Have you marked your calendar to join us for the next DC-area Researchers Group meeting on Friday, February 18th? We will meet at 1 PM in room G-24 of the National Archives Building in Washington, DC.
The agenda includes:
1. A discussion of NARA’s Transformation Plan (read more on the Archivist’s blog)
2. An update on NARA’s plans for the 1940 Census
3. An update on the renovations at Archives I
4. An update on the purchase of microfilm reader-scanner(s) for Archives I
5. A discussion of plans for the potential move of pension files (see pages 6 and 7 of the minutes from our November meeting for more information)
6. A discussion of the Library in Archives I
We hope to see you there!
Owing to our travel schedule out west, we are unable to attend the NARA DC Area users’ meeting on the 18th. I am posting these comments and trust they will carry as much weight as if presented by my husband and myself in person.
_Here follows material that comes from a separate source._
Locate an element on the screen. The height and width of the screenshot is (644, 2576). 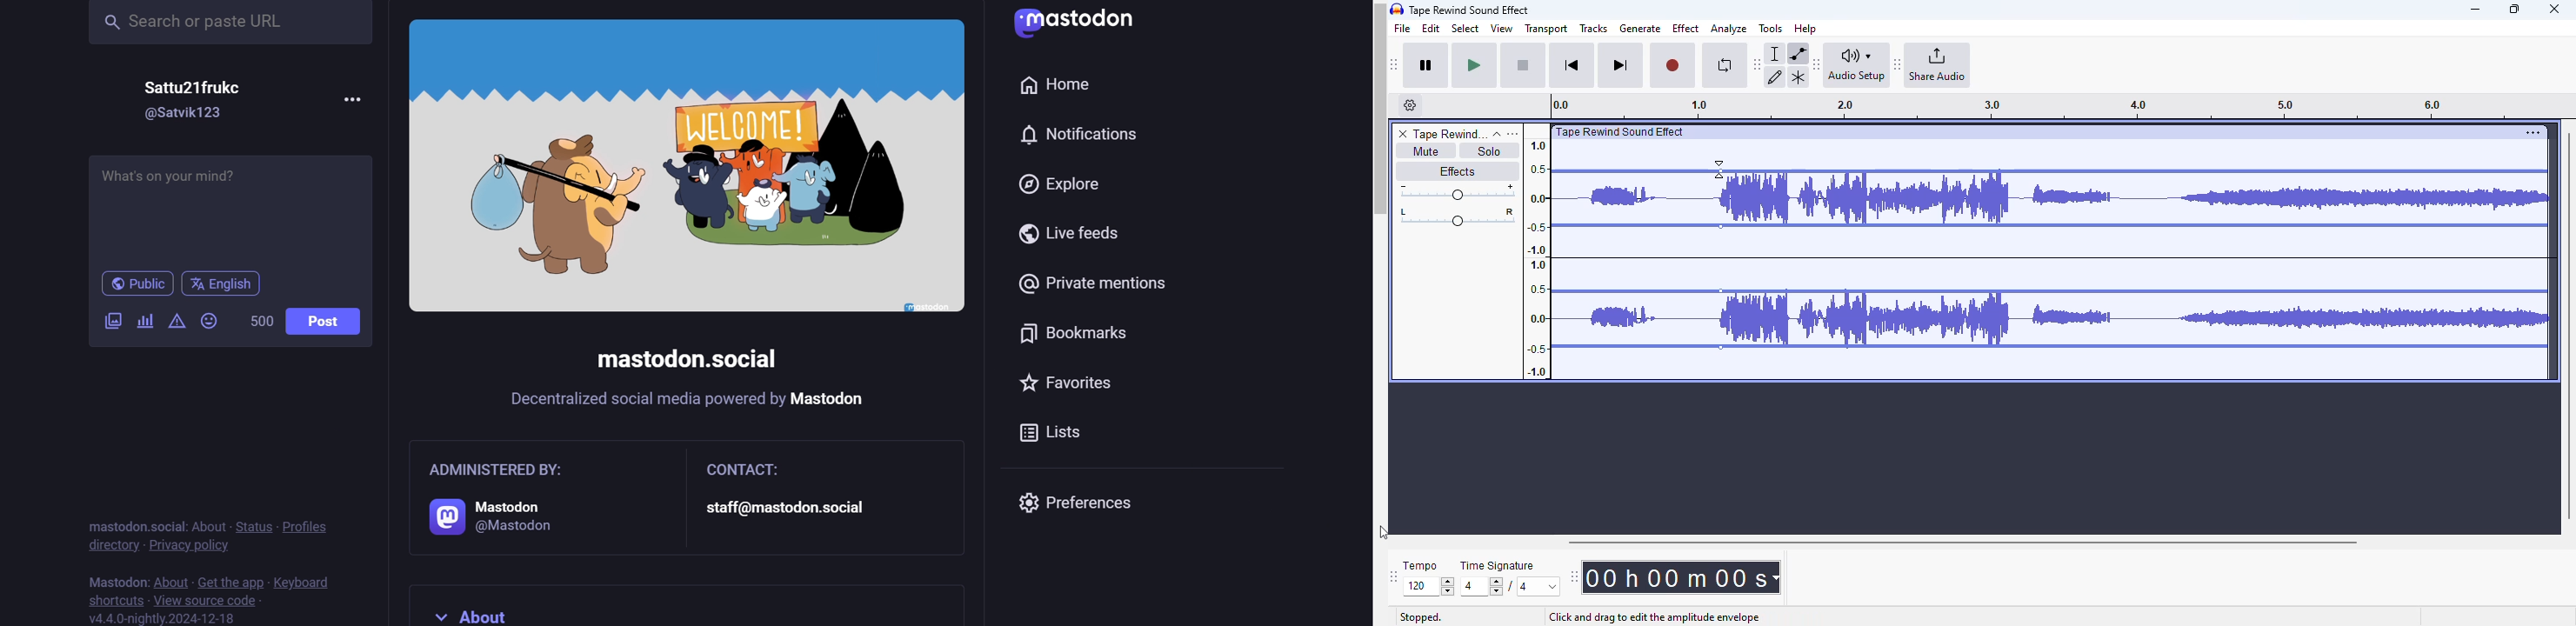
search is located at coordinates (234, 25).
Destroying the original 1940s enumeration pages is irresponsible. NARA’s previous reply that this is what has been done with all post 1900 census records is bureaucratic rubbish. Responsible archiving dictates keeping our nation’s documents in their original form. Something as essential as the voice of the people, used to determine the number of members of the House of Congress is certainly classified as “our nation’s documents”. The voice of the people reports on our ethnic, religious and socio-economic conditions are better than a band of high-faluting wall-street analyst’s reports. With their multi-million dollar salaries and bonuses paid despite this economic “down turn”, it is clear they don’t live in the real world. Who else can report on the “man on the street” point of view, if not those men and women enumerated one-by-one in a census?
Off-site storage, and the use of microfilm or digital images works fine, but the option to view pension files and census records in person is essential. You’ve documented cases where scanning isn’t clear, and looking at originals is the best alternative for scholarly research. Future generations will want to verify that entire segments of the population weren’t inadvertently missed, so don’t destroy originals.
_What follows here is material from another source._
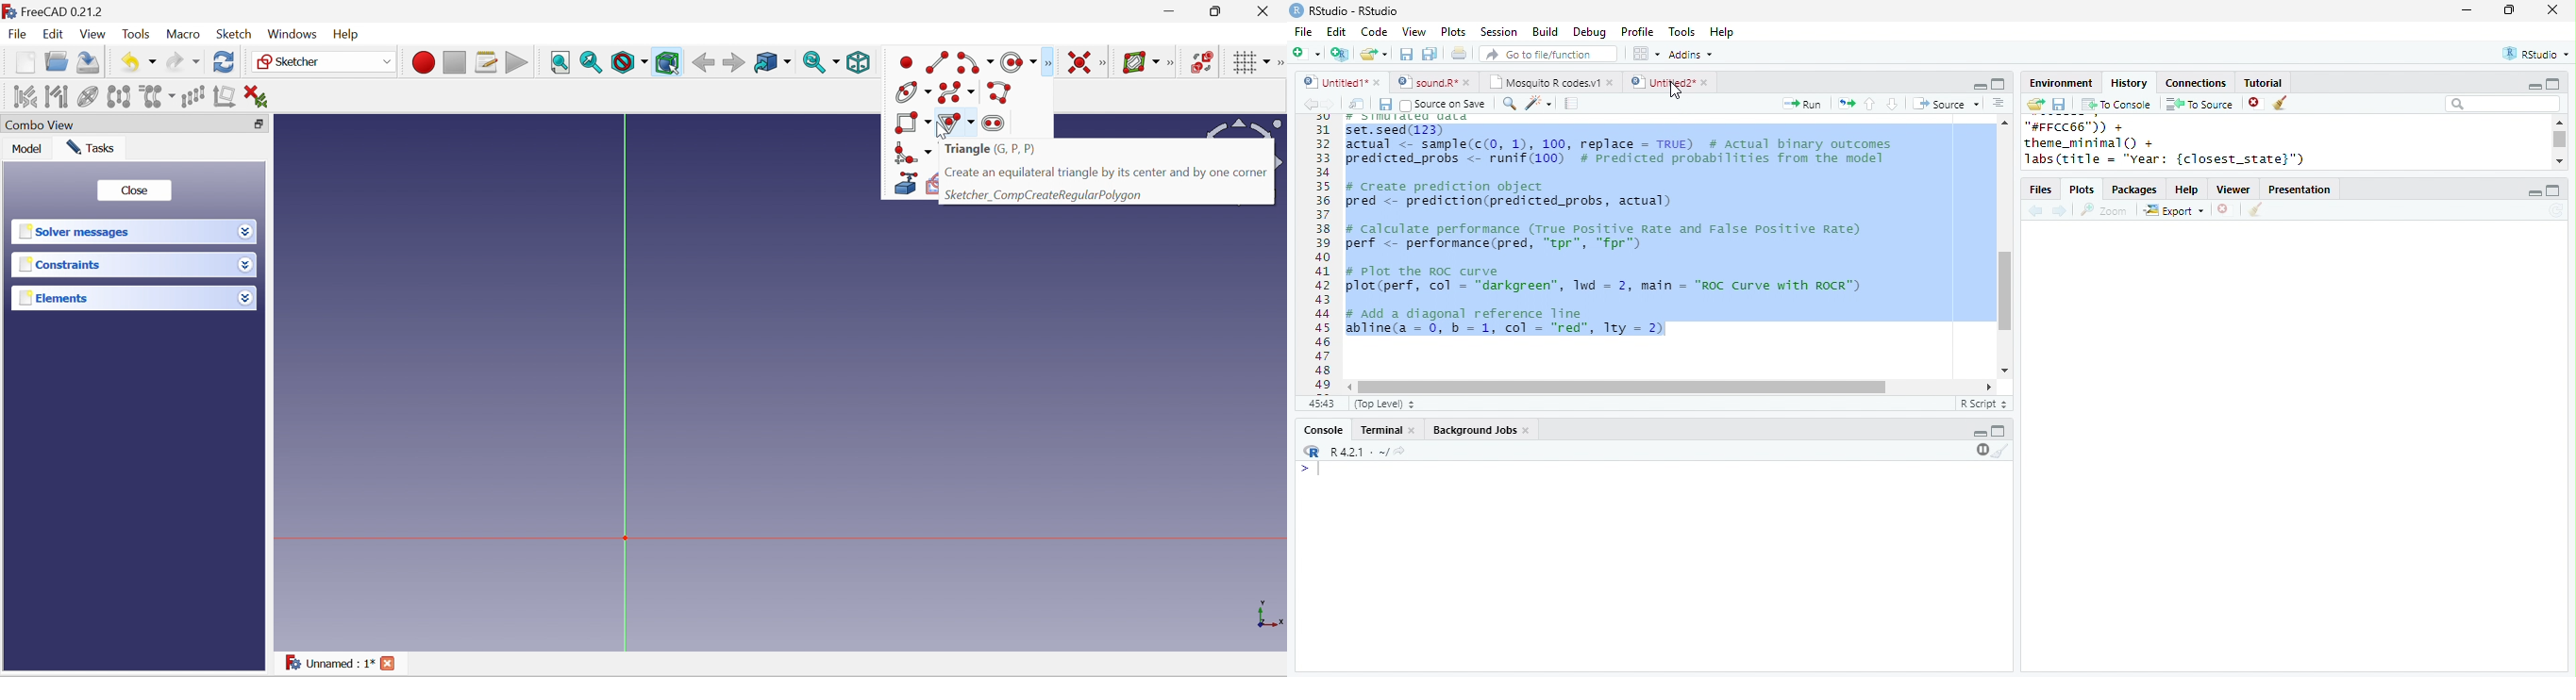 The width and height of the screenshot is (2576, 700). What do you see at coordinates (704, 63) in the screenshot?
I see `Back` at bounding box center [704, 63].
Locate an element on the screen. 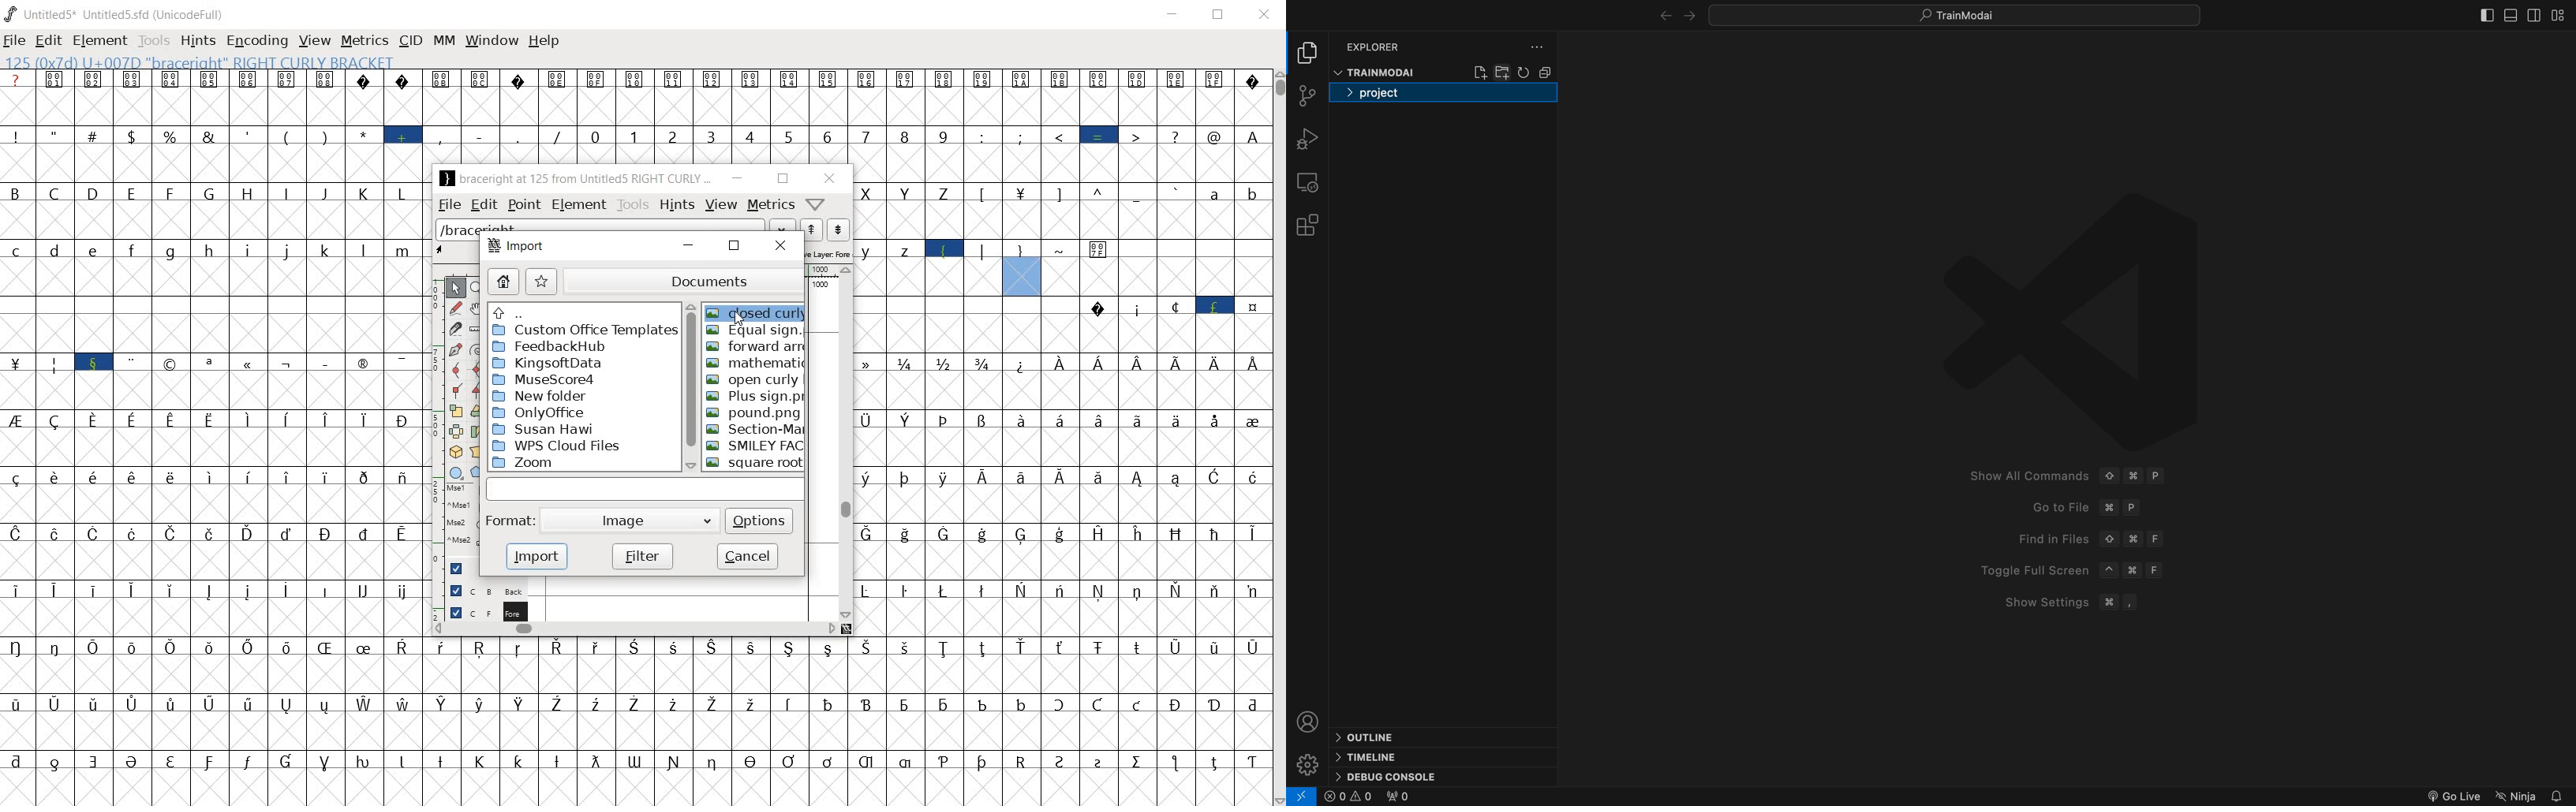 The width and height of the screenshot is (2576, 812). right arrow is located at coordinates (1658, 14).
Future historians must have full access to originals, even if in some lower-cost storage facility in Wyoming (for example), to verify that current influences haven’t effectively modified history by eliminating original documents considered unnecessary at this point.
Hi Pat – I’m sorry to hear you won’t be able to join us for the researchers meeting this afternoon. The 1940 Census records that NARA accessioned from the Census Bureau are microfilm records. We are digitizing the records and will be making the digitized copies of the 1940 Census available to the public through our new online public access search in April 2012. We will also continue to store and preserve the accessioned 1940 Census microfilm.
Keep an eye here on NARAtions for more news about the 1940 Census as we get closer to its release on April 2, 2011.
– Rebecca
According to the Census Bureau, the stack of forms printed for the 2010 census would be about 29 miles high. Imaging the cost of storing all those forms.